An up-to-date Android
One of the most refreshing things about the S60 was its pretty much unaltered version of Android 6.0. A lot of rugged phones I’ve used have often been saddled with outdated operating systems because the companies were more focused on durability than on usability.
While there’s a bit of bloat — including apps such as AVG, OfficeSuite and File Commander — these apps weren’t too obtrusive, an
A couple of neat additions include menu settings for configuring what the programmable and SOS buttons do, although the options are limited. You can set the programmable button to open almost any app, but it can’t do more complicated tasks, such as turning HDR mode on or off. However, I do appreciate the S60’s inclusion of settings for both short and long presses, which adds even more functionality to an already versatile button.

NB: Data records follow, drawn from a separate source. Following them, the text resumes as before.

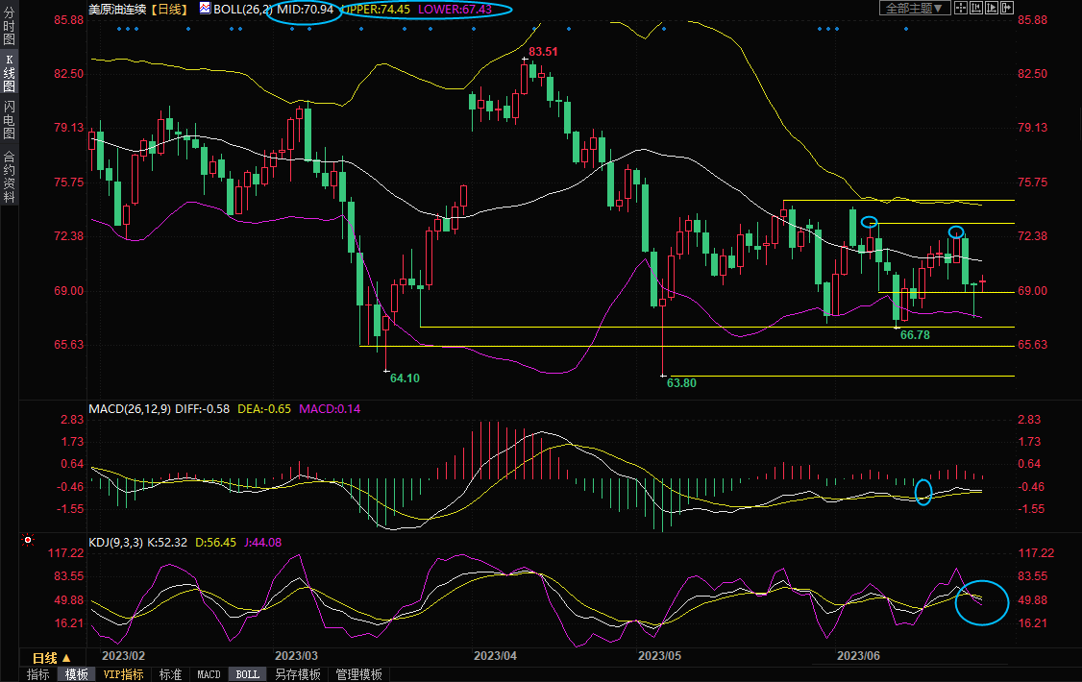The width and height of the screenshot is (1082, 682).
Task: Click the VIP指标 button
Action: point(124,674)
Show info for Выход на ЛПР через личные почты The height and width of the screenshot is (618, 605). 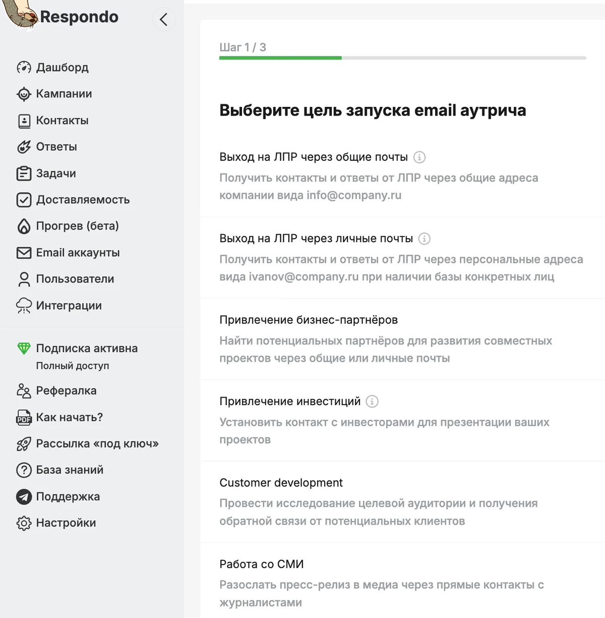click(425, 239)
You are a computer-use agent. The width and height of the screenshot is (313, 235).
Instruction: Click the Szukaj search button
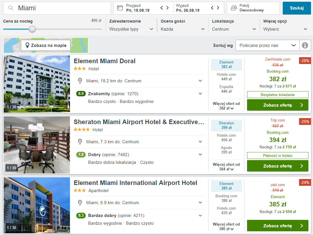coord(297,8)
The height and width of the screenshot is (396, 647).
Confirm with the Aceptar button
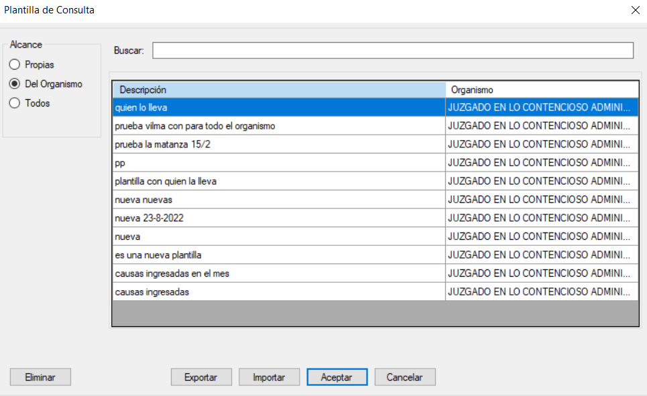point(337,377)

The Cat S60 tops its next-closest competitor, the Samsung Galaxy S7 Active, in almost every way. It’s more durable, has a brighter screen, lasts longer on a charge and looks better. At $599, the S60 is cheaper, too. And that’s before you even talk about its built-in thermal camera.
Where the S7 Active reigns supreme, however, is its camera, especially for photos taken in low light, as well as its more robust Snapdragon 820 processor. But if I needed to regularly put my tech in unforgiving situations, the S60 is the phone I’d buy.